How to Tackle Dorm Room Plumbing Nightmares

girls in a dorm bathroom

Sharing a small space with multiple college students can be hard. Personality snafus crop up, stress puts people on edge, and even the happiest of dorm rooms deals with a plumbing issue or two.

Whether it’s your first time away from home or you’re a seasoned academic resident, learning how to solve some common plumbing problems can help you keep things amicable around your college living space.

The Landlord

The most important thing to note when dealing with dorm room plumbing problems is that you are a renter, and you likely signed a contract with your landlord. Keep a copy of the contract on hand—chances are there are things you should call the landlord about and others you're allowed (or even required) to handle yourself.

Your contract likely has a maintenance section that outlines your upkeep responsibility. College students are commonly asked to call the landlord about broken toilets or leaky pipes, but charged with plunging and clearing clogged drains on their own.

The Flush

Toilets get clogged—it’s a fact of life. If you don’t know what's clogging your toilet, start with the trusty plunger. Use firm, hard motions to force water down the pipes and dislodge the clog. If plunging doesn't work, you may need to snake the toilet.

plunging a toilet

This requires getting up close and personal with the toilet, so keep rubber gloves and a whole lot of soap handy. A drain snake can be picked up from any local hardware store. These snakes are long, flexible, and jagged, so they can bend around the neck of the toilet and dislodge the clog.

If plunging and snaking don't work, it may be time to call your landlord. While there are other things you could try, it may be better not to risk breaking (and having to pay for) the toilet.

The Clog

Shower and sink drains are hair magnets, and if you share bathrooms with lots of other students, it’s pretty much guaranteed that a drain or two will end up clogged by midterms. There are a few simple ways to handle this.

If you have a drain snake, it might help you quickly pull out the clog.
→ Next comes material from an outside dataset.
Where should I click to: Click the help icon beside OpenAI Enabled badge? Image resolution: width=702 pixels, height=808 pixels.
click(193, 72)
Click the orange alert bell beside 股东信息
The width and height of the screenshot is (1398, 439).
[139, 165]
This doesn't work well for all drains, but is a good place to start.

If that doesn’t work, or you don't have access to a snake, head to the kitchen, grab baking soda and vineagar, and give this simple DIY a try:

Pour ¼ - ½ cup of baking soda down the drain and let it sit for 30 seconds. Then pour a cup of vinegar down the drain. Follow this up by pouring boiling water down the drain.

If it doesn't work the first time, adjust the recipe to include equal parts baking soda and salt, followed by the same amount of vinegar and boiling water. This simple, chemical-free hack can be used to unclog kitchen sinks, bathroom sinks, and shower drains.

After you remove the clog, add a drain cover to the shower to prevent another clog.

a snaked drain with hair clog

Sinking Suspicion

If your sink plumbing has sprung a leak, check underneath the sink to see if there are any loose valves that can easily be tightened without bothering a landlord. If the leak can't be fixed by tightening a valve, the best thing you can do is prevent further damage. Place a bucket under the leak, and, if possible, turn off the water.

Many dorm rooms don't have the capability to turn off their water, so call your RA or landlord immediately if you resort to the bucket solution. While waiting for help to arrive, keep the water from sitting stagnant on hardwood or carpet floors—this could cause damage you may be responsible for paying to repair.

When it comes to tackling dorm room plumbing problems, the most important thing to remember is that there is a time and a place for you to be a handyman, and a time and a place for you to make a call.

Before you consider fixing something beyond these simple steps, make sure that you've weighed your options and picked a safe method that won't damage your dorm. If you're not careful, you may end up spending your grocery money on a new toilet.